* **提示文**
——

5月13日(金)より、ハン・ジミン×パク・ヒョンシクが主演を務めた短編映画『二つの光』が、世界初の劇場公開を迎える。本作は、徐々に視力を失っていくピアノ調律師と、視覚障害を持つアロマセラピストの温かな恋を美しいピアノの旋律に乗せて描いたラブストーリー。メガホンをとったのは、大人の恋愛をテーマにした感性豊かなストーリーと繊細な演出で評価が高い韓国恋愛映画の名匠ホ・ジノ監督(『8月のクリスマス』『四月の雪』)だ。韓国では国民的人気俳優たちによる共演に加え、サムスン電子の視覚障がい者支援VRアプリを題材にしたということで大きな話題となった作品でもある。日本での劇場上映を前に、恋愛映画の名手ホ・ジノ監督が、スクリーンで上映される心境や、制作秘話、撮影エピソードなどたっぷりと語ってくれた。

–––韓国で2017年に配信された本作ですが、今回、日本の劇場で上映となると聞いてどんなお気持ちでしたか?

画像: ホ・ジノ監督

ホ・ジノ監督

「実は韓国では正式に劇場公開されていないので、今回、日本で公開していただいて嬉しく思っています。俳優陣にもこの知らせを伝えたところ、“わー、生きているとこんなこともあるんですね”と言っていました」

–––本作は、徐々に視力を失っていくピアノ調律師と、視覚障がいを持つアロマセラピストのラブストーリーであり、恋愛映画の名手であるホ・ジノ監督が、これまで描いてきた作品と一線を画す題材でもありますが、演出する上で、違った点も多かったかと思います。どのように作っていったのでしょうか。何かご参考になさったことはありますか?

「『二つの光』というこの作品は視覚障がい者の物語ですので、私の想像だけで作れるものではないと思いました。ですから、インタビューをたくさんしました。実際に視覚障がいの方、同好会の方々にお会いして、一緒にお茶を飲み、そして、ご飯を食べながら、本当にたくさんのお話を聞かせていただきました。そのようにして、たくさんのエピソードを聞いて集めて作ったのが、本作となります。これまで作ってきた作品よりもとにかく実際の方にインタビューをすることが多かったですね」

画像1: ©Ho Film Co.,Ltd

©Ho Film Co.,Ltd

–––これまでにはない作品ということで、特に、制作にあたって苦心されたことはありましたか?

「なにせ撮ったのがかなり前ですので、記憶が定かではない部分もあるのですが(笑)。とにかく楽しく作れました。現場も楽しかったですし、キャストのみなさんとも楽しく撮影できました。苦労せずに、楽しく撮れた覚えがあります」

画像2: ©Ho Film Co.,Ltd

©Ho Film Co.,Ltd

–––主演のハン・ジミンさんとパク・ヒョンシクさんとは、作品を作り上げるにあたり、アドバイスやディスカッションを交わすなど印象に残っている出来事やエピソードはありますか?

——

* **リスト抜粋**
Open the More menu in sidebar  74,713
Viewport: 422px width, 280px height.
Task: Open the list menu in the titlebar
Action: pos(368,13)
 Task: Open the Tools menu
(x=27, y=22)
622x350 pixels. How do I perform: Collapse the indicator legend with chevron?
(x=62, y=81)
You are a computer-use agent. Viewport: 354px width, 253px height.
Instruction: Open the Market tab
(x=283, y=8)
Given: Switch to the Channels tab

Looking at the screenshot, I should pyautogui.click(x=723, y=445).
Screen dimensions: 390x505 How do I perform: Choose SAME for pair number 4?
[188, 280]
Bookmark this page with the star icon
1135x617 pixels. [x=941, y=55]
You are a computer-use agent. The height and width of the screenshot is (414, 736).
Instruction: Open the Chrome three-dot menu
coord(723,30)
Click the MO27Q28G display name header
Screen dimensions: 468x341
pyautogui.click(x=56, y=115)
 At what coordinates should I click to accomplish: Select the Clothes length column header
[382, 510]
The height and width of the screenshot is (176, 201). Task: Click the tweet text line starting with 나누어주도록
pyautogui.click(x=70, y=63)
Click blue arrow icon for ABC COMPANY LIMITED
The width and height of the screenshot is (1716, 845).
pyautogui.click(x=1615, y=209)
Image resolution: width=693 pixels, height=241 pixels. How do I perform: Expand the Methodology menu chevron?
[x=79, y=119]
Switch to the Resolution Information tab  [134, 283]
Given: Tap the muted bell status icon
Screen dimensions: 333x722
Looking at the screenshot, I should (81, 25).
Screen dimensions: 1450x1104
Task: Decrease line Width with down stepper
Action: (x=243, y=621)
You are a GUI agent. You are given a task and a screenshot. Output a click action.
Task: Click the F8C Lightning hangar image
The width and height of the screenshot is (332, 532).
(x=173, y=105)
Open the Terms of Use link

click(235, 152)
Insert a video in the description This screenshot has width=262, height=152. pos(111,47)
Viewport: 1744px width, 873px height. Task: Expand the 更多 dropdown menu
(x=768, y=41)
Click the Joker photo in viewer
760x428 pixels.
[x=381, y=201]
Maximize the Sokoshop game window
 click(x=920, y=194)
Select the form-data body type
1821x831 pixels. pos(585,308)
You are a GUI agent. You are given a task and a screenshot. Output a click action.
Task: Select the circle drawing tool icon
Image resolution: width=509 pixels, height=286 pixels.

——

* **課題**
提示文の「5月13日(金)より、ハン・」で始まり「いてどんなお気持ちでしたか?」に至るまでの部分について、「ピアノ調律師」を「楽器修理職人」に置き換えて修正し、その部分を示してください。

* **解答**
5月13日(金)より、ハン・ジミン×パク・ヒョンシクが主演を務めた短編映画『二つの光』が、世界初の劇場公開を迎える。本作は、徐々に視力を失っていく楽器修理職人と、視覚障害を持つアロマセラピストの温かな恋を美しいピアノの旋律に乗せて描いたラブストーリー。メガホンをとったのは、大人の恋愛をテーマにした感性豊かなストーリーと繊細な演出で評価が高い韓国恋愛映画の名匠ホ・ジノ監督(『8月のクリスマス』『四月の雪』)だ。韓国では国民的人気俳優たちによる共演に加え、サムスン電子の視覚障がい者支援VRアプリを題材にしたということで大きな話題となった作品でもある。日本での劇場上映を前に、恋愛映画の名手ホ・ジノ監督が、スクリーンで上映される心境や、制作秘話、撮影エピソードなどたっぷりと語ってくれた。

–––韓国で2017年に配信された本作ですが、今回、日本の劇場で上映となると聞いてどんなお気持ちでしたか?